What to do:
Find, in the records below, the line that contains "Viewport: 1027px width, 996px height." and the line that contains "the Büro/Studio room". Copy those two lines and everything between them exactly, but not the pictures.

Task input:

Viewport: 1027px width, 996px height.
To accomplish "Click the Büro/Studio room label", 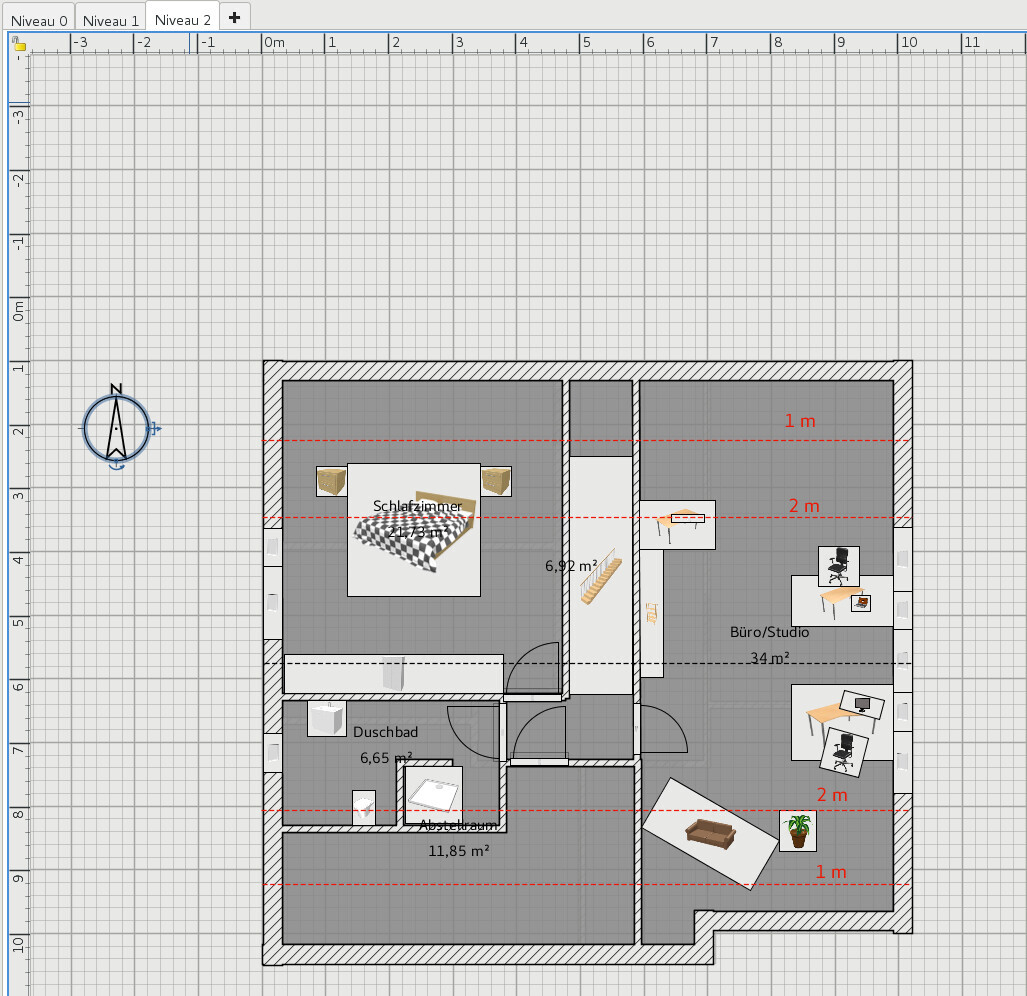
--
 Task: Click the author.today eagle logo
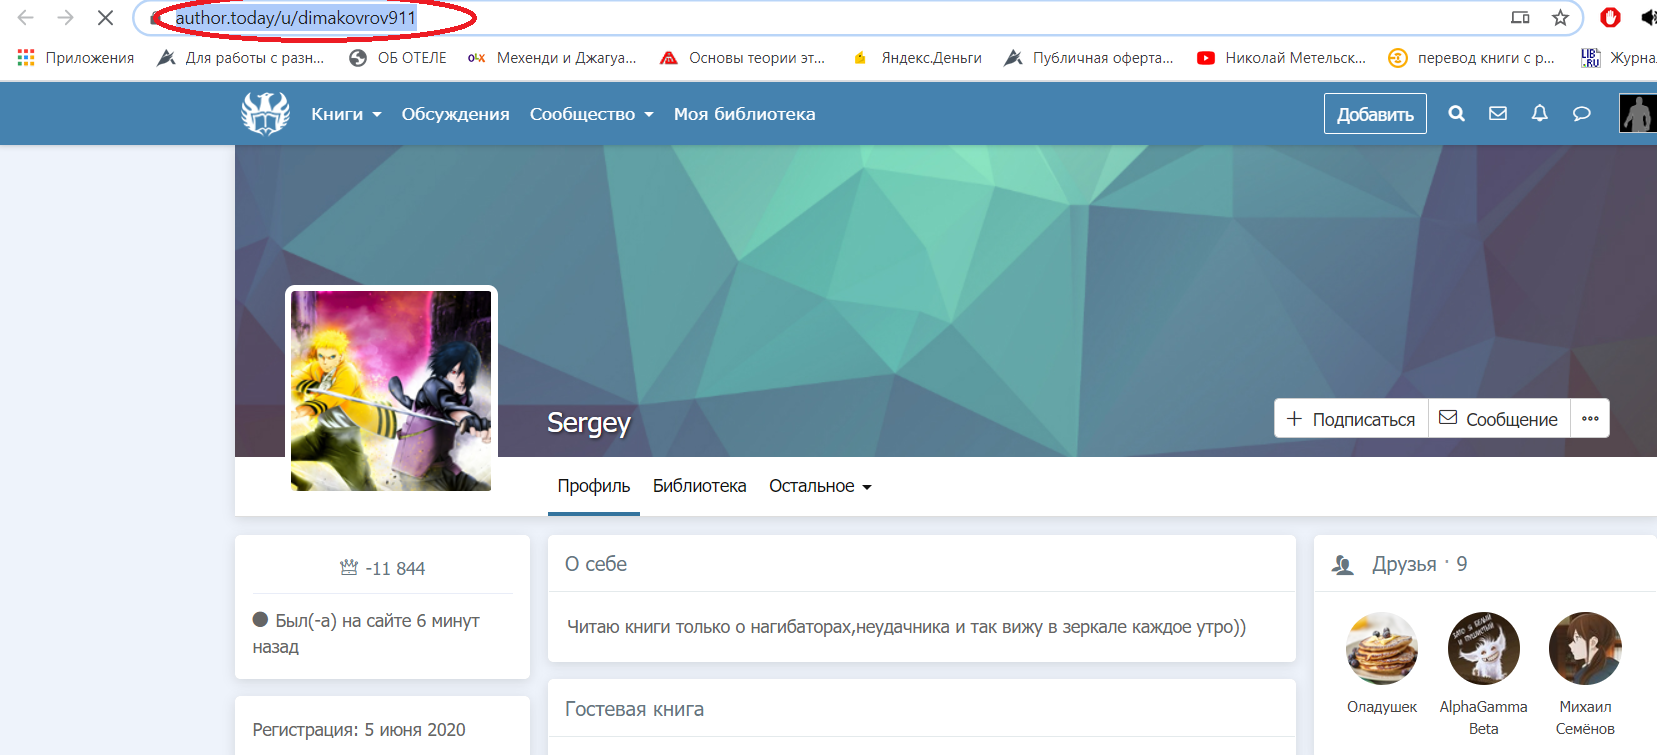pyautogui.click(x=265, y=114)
==
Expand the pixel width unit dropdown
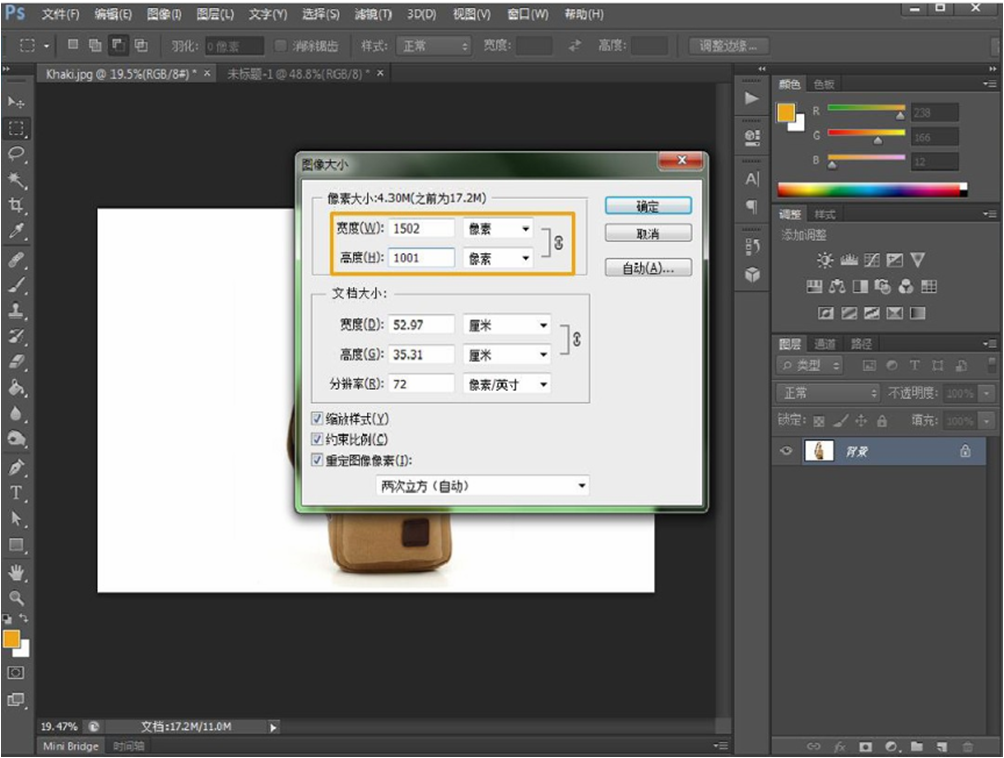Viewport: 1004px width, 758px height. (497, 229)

Result of the task:
Viewport: 1027px width, 996px height.
To accomplish "Click the Büro/Studio room label", 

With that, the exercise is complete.